- Petroci needs to fire workers to `survive,' MD Diaby says
- Plans tied to crude at $26 per barrel, below previous $45
Ivory Coast’s state oil company is considering cutting its budget and needs to fire workers to continue operating, Managing Director Ibrahima Diaby said.
Petroci’s budget now assumes oil will average $26 per barrel this year, below the previous estimate of $45 per barrel, he said by phone on Wednesday. Unions have refused the company’s offer of 10 months of severance for fired employees and have demanded 40 months instead, he said. Union spokesman Herve Koutouan didn’t answer a call to his mobile phone. Workers began a 72-hour strike this week.
“If we want to survive, we needed to fire some workers,” Diaby said. “The company has lost three-quarters of its revenue because of the drop in oil prices.”
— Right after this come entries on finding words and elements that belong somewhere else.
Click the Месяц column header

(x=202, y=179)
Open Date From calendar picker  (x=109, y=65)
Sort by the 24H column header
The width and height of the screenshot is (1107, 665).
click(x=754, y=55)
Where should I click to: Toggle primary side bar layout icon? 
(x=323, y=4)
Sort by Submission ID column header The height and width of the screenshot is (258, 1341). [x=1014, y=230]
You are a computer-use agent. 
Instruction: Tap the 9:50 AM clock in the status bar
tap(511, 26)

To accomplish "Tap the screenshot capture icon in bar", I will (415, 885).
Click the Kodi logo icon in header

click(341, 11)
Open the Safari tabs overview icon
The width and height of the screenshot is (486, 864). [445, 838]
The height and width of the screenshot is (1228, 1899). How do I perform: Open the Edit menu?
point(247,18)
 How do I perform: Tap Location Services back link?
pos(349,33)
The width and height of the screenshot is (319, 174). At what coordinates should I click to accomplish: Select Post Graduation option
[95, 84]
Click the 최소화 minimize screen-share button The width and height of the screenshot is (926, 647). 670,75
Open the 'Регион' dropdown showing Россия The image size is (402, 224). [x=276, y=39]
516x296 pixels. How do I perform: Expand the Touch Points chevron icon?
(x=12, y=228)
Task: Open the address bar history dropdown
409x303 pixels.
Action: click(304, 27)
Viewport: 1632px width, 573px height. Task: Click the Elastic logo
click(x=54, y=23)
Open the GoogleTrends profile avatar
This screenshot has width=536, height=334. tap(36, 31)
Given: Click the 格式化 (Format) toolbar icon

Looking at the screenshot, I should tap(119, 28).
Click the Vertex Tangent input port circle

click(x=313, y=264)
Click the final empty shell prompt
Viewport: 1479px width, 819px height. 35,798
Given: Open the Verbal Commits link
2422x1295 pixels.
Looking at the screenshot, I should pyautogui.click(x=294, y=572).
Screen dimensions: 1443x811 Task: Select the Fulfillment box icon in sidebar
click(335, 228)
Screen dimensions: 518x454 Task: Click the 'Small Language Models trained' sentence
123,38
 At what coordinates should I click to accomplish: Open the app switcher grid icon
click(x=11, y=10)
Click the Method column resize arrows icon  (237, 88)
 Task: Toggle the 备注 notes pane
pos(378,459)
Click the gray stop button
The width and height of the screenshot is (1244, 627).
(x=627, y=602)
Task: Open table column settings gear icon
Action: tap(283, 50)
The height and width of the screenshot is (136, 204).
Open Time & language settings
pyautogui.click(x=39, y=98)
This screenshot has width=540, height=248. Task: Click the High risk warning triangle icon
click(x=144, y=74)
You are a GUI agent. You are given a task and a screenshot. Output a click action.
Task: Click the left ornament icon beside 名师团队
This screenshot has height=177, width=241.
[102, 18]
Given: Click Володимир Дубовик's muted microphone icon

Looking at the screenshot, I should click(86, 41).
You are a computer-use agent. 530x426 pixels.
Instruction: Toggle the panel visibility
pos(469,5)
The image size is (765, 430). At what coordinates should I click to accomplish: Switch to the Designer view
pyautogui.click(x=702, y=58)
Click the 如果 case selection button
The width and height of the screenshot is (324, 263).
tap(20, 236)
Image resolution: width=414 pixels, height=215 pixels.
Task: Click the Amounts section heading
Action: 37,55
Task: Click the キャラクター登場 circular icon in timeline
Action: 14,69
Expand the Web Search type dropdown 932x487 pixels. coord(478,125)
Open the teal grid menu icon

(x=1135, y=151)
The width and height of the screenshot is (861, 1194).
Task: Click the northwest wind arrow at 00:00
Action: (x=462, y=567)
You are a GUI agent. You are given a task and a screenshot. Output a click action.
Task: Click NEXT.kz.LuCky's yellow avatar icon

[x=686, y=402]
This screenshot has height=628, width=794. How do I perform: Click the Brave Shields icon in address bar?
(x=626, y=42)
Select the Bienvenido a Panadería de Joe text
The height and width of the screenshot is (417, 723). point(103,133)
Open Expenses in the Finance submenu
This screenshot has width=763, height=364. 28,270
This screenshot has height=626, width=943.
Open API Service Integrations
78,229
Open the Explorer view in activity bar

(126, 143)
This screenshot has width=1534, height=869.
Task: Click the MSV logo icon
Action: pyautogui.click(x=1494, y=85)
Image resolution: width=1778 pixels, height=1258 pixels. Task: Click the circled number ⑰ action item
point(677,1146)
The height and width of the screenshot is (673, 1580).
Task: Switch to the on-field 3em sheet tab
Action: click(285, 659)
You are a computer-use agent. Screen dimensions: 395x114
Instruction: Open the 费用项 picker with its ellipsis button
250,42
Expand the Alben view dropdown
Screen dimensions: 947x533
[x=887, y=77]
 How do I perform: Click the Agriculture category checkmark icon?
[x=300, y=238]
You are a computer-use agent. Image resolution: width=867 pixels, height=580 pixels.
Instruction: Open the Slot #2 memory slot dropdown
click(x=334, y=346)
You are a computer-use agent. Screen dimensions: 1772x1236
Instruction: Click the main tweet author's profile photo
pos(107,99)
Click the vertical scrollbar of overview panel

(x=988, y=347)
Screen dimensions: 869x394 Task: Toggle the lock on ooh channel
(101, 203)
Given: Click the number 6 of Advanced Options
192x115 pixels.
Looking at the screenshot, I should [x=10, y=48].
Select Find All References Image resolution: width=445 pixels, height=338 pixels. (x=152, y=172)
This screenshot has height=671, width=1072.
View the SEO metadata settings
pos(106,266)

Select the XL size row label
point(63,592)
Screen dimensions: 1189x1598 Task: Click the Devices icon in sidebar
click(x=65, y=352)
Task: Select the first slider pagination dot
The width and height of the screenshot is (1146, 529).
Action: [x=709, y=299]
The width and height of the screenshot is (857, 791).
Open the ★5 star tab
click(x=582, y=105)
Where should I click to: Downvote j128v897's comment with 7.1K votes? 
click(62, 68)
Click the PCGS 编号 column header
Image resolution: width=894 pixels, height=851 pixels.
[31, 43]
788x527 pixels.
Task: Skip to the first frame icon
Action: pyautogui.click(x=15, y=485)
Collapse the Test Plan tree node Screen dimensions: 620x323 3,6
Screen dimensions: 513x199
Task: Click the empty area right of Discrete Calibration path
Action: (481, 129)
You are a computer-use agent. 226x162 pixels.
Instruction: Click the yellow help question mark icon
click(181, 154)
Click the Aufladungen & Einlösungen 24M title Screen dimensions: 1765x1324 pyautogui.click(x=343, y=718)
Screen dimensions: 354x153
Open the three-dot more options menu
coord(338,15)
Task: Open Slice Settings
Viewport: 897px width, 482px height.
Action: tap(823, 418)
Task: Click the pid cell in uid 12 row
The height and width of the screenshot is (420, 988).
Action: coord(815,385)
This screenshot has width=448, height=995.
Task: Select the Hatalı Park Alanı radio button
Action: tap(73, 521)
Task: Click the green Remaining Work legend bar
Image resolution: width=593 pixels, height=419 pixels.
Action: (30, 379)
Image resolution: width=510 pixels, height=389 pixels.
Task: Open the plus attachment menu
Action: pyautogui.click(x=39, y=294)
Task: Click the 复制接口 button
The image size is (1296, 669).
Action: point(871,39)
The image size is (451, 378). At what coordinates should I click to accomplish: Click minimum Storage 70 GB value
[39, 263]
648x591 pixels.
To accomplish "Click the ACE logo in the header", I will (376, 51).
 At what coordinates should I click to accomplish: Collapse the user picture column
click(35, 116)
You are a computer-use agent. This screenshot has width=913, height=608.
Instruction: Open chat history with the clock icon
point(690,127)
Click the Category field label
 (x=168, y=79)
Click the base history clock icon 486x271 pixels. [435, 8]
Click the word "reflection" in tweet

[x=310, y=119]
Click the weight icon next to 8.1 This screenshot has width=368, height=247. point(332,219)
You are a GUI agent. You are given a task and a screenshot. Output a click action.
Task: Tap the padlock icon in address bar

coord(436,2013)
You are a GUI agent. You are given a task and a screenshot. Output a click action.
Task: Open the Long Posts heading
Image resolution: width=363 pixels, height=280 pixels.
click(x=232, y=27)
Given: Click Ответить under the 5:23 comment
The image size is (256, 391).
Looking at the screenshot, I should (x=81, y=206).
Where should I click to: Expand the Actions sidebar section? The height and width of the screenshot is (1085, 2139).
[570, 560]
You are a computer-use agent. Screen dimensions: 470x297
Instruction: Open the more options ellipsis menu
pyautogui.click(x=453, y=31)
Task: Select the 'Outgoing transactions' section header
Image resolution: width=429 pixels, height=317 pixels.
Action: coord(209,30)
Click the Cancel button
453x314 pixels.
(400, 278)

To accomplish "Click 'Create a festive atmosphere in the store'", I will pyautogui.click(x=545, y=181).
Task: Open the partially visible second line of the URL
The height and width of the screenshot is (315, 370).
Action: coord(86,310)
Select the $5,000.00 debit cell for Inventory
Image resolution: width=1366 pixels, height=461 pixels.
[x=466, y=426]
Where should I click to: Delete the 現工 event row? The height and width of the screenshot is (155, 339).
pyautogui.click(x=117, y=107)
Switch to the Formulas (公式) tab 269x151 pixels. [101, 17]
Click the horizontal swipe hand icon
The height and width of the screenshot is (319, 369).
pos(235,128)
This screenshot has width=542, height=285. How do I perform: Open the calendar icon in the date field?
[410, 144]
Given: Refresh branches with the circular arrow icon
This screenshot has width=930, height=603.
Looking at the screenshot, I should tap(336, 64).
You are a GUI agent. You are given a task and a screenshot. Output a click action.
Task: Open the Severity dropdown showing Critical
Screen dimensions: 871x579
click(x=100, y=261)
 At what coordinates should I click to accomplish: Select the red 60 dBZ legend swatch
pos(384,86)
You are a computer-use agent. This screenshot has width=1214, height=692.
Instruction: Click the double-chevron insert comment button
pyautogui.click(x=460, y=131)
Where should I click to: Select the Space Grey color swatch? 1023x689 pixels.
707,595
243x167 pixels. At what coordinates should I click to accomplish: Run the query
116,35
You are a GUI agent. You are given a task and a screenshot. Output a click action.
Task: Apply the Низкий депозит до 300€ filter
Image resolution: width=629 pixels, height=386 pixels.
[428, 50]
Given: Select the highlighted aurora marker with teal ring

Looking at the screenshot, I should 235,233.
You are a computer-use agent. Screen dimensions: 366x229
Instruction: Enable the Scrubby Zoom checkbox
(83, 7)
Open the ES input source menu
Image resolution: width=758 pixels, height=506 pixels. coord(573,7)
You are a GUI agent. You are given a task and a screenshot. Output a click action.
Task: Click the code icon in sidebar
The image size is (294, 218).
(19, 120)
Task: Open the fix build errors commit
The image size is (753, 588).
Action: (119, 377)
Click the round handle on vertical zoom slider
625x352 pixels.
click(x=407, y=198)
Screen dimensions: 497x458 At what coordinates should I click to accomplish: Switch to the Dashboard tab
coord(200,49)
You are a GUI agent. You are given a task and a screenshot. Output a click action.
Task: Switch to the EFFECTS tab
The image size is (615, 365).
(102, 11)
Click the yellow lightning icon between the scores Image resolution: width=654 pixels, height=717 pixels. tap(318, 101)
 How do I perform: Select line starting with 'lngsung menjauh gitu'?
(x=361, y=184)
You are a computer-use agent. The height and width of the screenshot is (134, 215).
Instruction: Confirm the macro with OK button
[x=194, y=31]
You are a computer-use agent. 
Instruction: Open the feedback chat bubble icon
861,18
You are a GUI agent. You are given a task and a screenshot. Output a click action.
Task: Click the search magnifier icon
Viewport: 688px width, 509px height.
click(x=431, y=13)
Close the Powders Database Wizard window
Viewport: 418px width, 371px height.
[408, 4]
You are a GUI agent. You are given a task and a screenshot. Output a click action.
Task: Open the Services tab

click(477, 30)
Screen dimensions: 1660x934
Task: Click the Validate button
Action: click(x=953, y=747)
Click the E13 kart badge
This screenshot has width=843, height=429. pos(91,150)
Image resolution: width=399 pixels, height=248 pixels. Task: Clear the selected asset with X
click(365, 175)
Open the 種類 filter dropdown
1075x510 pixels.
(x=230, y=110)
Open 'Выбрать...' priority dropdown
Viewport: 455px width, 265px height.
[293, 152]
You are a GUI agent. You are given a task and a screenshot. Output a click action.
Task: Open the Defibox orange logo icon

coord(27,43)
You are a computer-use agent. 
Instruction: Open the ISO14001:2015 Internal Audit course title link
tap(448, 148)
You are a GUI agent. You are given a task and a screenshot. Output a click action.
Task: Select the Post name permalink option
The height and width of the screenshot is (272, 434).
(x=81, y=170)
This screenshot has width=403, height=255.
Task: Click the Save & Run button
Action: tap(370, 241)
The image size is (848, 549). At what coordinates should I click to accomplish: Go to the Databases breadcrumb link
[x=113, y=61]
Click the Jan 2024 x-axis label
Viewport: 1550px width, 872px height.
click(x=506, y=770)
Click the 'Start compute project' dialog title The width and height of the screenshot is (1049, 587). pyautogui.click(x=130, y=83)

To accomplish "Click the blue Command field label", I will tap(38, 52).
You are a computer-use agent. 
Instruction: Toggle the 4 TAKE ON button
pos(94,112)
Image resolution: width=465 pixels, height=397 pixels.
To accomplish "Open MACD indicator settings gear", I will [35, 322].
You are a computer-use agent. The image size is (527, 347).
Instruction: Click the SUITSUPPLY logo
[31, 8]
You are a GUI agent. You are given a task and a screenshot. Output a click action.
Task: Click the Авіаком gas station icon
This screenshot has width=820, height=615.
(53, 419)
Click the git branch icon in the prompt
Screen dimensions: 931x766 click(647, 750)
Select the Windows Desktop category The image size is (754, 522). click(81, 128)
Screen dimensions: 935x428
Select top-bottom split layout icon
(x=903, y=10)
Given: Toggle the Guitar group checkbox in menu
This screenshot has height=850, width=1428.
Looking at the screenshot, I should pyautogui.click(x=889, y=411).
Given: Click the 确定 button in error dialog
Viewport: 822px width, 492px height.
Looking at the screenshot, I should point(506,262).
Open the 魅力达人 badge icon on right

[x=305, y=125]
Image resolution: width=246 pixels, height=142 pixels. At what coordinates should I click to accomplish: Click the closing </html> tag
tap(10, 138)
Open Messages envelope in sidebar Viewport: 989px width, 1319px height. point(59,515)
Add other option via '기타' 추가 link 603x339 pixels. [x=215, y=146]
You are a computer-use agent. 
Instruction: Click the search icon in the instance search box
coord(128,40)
Oil companies from Exxon Mobil Corp. to BP Plc are reporting slumping profits and cutting spending as oil plunged to the lowest level since 2003 amid growing supply and concerns about a slowdown in global economic growth. BP reported a record annual loss on Tuesday. Exxon’s credit rating outlook was lowered to negative, signaling that one of only three U.S. companies with the top rating at Standard & Poor’s may be downgraded.